Arkadi observaba esa transmisión en la penumbra de su oficina.
La nieve cubría la ventana detrás de él como un telón opaco. Sobre el escritorio, una copa de whisky temblaba entre sus dedos. Las luces eran tenues. El aire olía a cigarro caro y cuero viejo.
Leonid estaba de pie a su lado, inexpresivo como una estatua.
—La caja fue abierta —informó Leonid—. Y Sokolov actuó por cuenta propia. Como anticipamos.
Arkadi apretó la mandíbula. En la pantalla, la imagen se congelaba justo cuando Irina bajaba el arma. Justo cuando parecía oír algo... o alguien.
—Y... ¿él apareció? —preguntó Arkadi, sin usar su nombre.

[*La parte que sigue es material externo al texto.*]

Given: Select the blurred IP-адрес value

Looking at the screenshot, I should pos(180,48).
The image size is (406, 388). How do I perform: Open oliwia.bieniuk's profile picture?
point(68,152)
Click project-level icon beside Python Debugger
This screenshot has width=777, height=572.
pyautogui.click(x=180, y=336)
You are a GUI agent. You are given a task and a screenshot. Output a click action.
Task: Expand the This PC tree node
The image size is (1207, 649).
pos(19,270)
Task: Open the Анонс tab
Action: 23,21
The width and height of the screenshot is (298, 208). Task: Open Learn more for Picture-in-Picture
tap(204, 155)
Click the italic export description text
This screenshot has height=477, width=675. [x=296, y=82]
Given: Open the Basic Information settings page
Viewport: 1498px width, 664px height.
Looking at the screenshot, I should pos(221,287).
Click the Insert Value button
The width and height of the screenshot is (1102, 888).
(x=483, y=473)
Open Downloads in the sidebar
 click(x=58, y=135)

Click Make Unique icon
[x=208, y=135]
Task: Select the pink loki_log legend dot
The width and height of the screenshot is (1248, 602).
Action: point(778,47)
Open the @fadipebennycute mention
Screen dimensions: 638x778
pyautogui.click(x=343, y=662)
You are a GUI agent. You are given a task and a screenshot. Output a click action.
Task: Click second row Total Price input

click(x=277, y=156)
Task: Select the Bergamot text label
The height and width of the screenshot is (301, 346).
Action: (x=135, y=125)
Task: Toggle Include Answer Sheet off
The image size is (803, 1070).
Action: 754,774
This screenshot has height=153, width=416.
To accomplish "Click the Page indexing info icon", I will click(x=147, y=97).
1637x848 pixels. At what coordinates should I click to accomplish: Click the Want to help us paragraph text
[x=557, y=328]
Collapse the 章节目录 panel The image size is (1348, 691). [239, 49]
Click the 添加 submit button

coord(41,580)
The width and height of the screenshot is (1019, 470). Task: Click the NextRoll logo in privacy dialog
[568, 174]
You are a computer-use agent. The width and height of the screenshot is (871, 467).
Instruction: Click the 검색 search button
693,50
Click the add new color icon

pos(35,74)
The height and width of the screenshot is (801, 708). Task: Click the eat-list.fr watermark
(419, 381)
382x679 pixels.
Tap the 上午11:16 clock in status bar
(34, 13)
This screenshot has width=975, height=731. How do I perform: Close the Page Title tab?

Leonid asintió lentamente.
—No se dejó ver. Solo lo suficiente. Como siempre.
Arkadi soltó un suspiro cargado de miedo disimulado. El tipo de miedo que no se dice en voz alta.
—Entonces la profecía se está activando... —murmuró.
—O el tablero ha empezado a moverse —corrigió Leonid, con una leve sonrisa torcida—. ¿Qué hacemos con ella?
Arkadi se quedó en silencio. Su reflejo temblaba en la ventana empañada. En su interior, sabía que no podía detener lo inevitable. Pero aún podía retrasarlo.
—Mueve a nuestros peones. Que empiecen a presionarla. Y vigila a Nikolai. Él no puede acercarse.
Una antigua cámara, oculta entre las grietas del convento en ruinas, giró apenas unos grados, siguiendo los movimientos de Irina.
Su imagen volvió a proyectarse en otro lugar. Donde el aire era distinto. Más denso. Más antiguo.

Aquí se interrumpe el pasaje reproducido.